Another approach might be for the upstream system to ship the whole PNR with some data somewhere in it telling downstream what changed. Still pretty heavyweight, but at least the decoder ring is just the decoder ring for the header and doesn't require decoding of the whole PNR. We will refer to this approach as BFD

A third approach might be for an upstream system to send the whole PNR only for the first transaction, and then send only deltas (actions perhaps) for subsequent transactions. We will refer to this approach as DO

There is also an information reliability aspect to contend with. Because the systems that need to communicate can have a variety of undesirable traits (they might receive data out of sequence, data might be lost somewhere in the network, a downstream system forgot to upgrade the schema,...) we also need an approach that provides sufficient reliability.

So looking at the needs of systems from a variety of potential consumers.

A Data Warehouse that needs all of the "state" information for each transaction

If the whole architectural approach to the enterprise is based on a collection of data stores (domain oriented operational and data warehouses), then this predominant pattern is for you. But it doesn't necessarily deliver the greatest business agility.

BF Approach

Taking the BF approach, the data warehouse has pretty much what it needs. There are the sequence issues to contend with, but by and large this is the easiest approach for the warehouse. You have complete information at every stage, so it is easy enough just to store the data as it comes in.

Except of course it's a lot of data. And this kind of data storage is often the most expensive storage in the enterprise. So maybe a Change Data Capture (CDC) approach makes sense. So what has actually happened is that a producing system has sent a stateful thing to the data warehouse. The data warehouse breaks it down to see what changed and stores the changed bits. Hmm, sounds like the upstream system is carefully packaging something only for the data warehouse to unpackage it to deduce what happened. Essentially (continuing with the scatalogical metaphors) looking for the pony in there.

BFD approach

The BFD approach has the advantages of the BF approach in that the data warehouse is in some senses complete. So no real impact there.

DO approach

The DO approach is the hardest approach for the data warehouse. Since the whole transactional history is transmitted in the header, the warehouse will need to apply changes forward (i.e. it knows what's changed so CDC). A kind of reverse CDC. Potentially no worse than the forwards CDC.
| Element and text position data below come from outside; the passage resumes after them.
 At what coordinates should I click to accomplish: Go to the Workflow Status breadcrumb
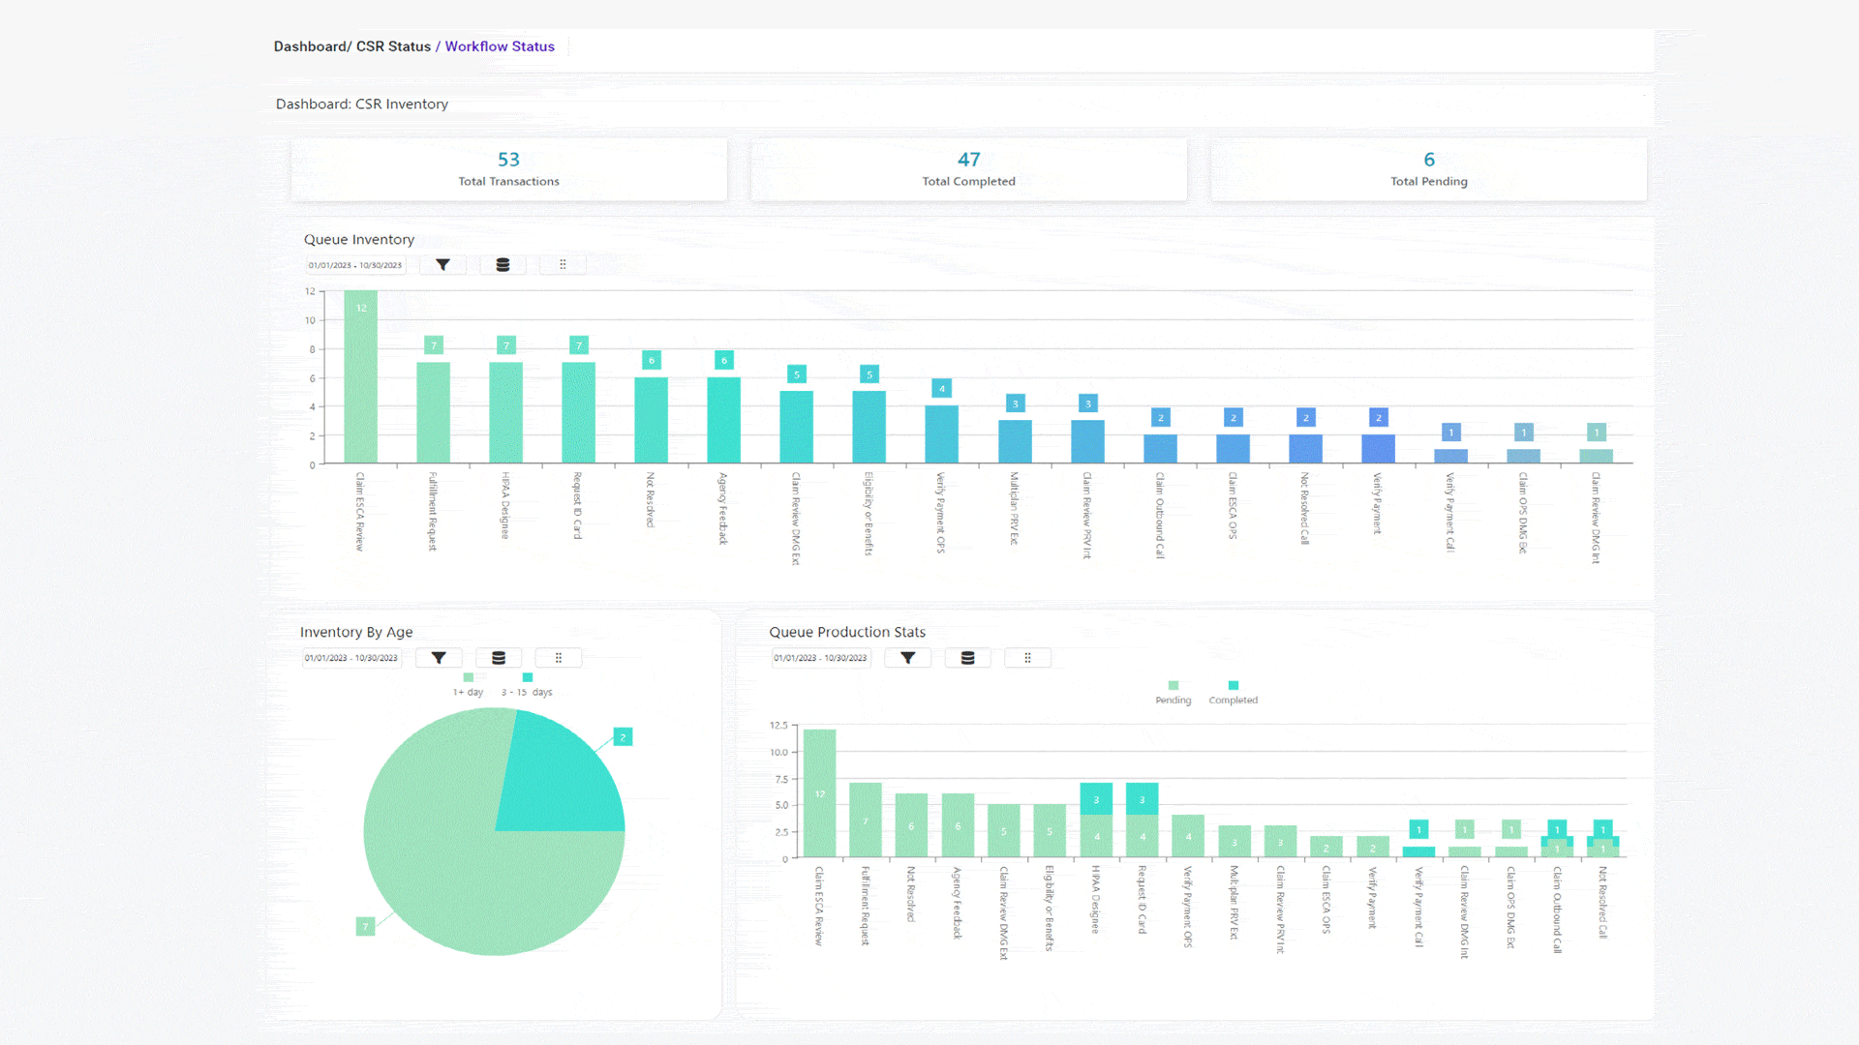click(500, 46)
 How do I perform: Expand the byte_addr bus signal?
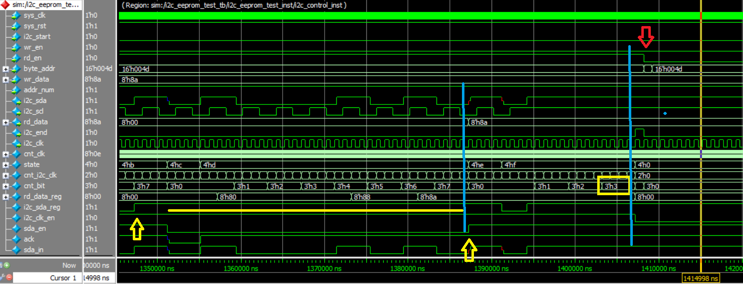click(x=6, y=69)
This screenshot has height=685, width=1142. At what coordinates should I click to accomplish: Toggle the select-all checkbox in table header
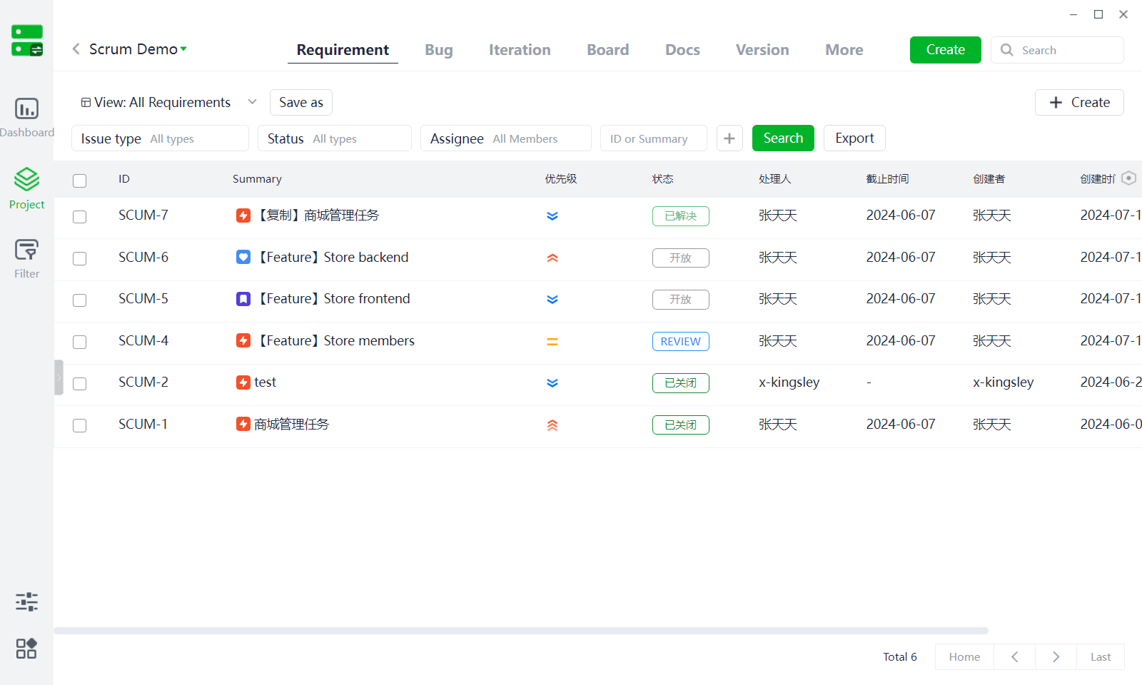click(x=80, y=181)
Downstream systems need to deliver lightweight "something happened" events

This architectural pattern for the enterprise assumes that information can be acted upon as soon as it becomes available. It doesn't mean it has to be, but it could be. Transactional systems typically execute the business transactions (statement of the obvious, I know), but rarely have the scope to deal with the implications. The implications are left to be dealt with by other systems.

BF approach

This is the least convenient approach for systems with an event generation requirement. To figure out what happened (and thus which events to emit), the application must determine the difference between the current message and its predecessor. This an be an expensive operation. It is also inherently unreliable because:
  • The eventing system has to fully process the messages in order so that it can determine state change 
  • The messages may arrive out of sequence
  • It may not be possible to determine that there is a gap in message sequence a priori.
This has a limiting factor that the processing of messages is a sequence preserving activity. Such sequence preserving activities are, by nature, governors on throughput.

BFD approach

In the BFD approach, the downstream, event producing system can identify what changed from the delta information it was given,  At least it says what changed from the previous message. Coupled with data that identifies what the previous values were, and it becomes possible to generate events properly. Except, again, for missing messages. Quite complex logic has to be put in place to deal with gaps in sequence when they are detected.

DO approach

In the DO approach, the downstream, event producing system can determine what happened from the transaction history. It doesn't have to wade through full state to figure it out. But there is some need to make sure that full transaction history be sent with each event because you can't recreate the history if there are gaps. So this is a bit of a hybrid approach. It is a bit like a banking system, whereby you have a periodic statement, and you can see ithe individual transactions between statements.
This approach gives a degree of flexibility - allowing for a kind of duality between state and event. But it still feels unsatisfactory.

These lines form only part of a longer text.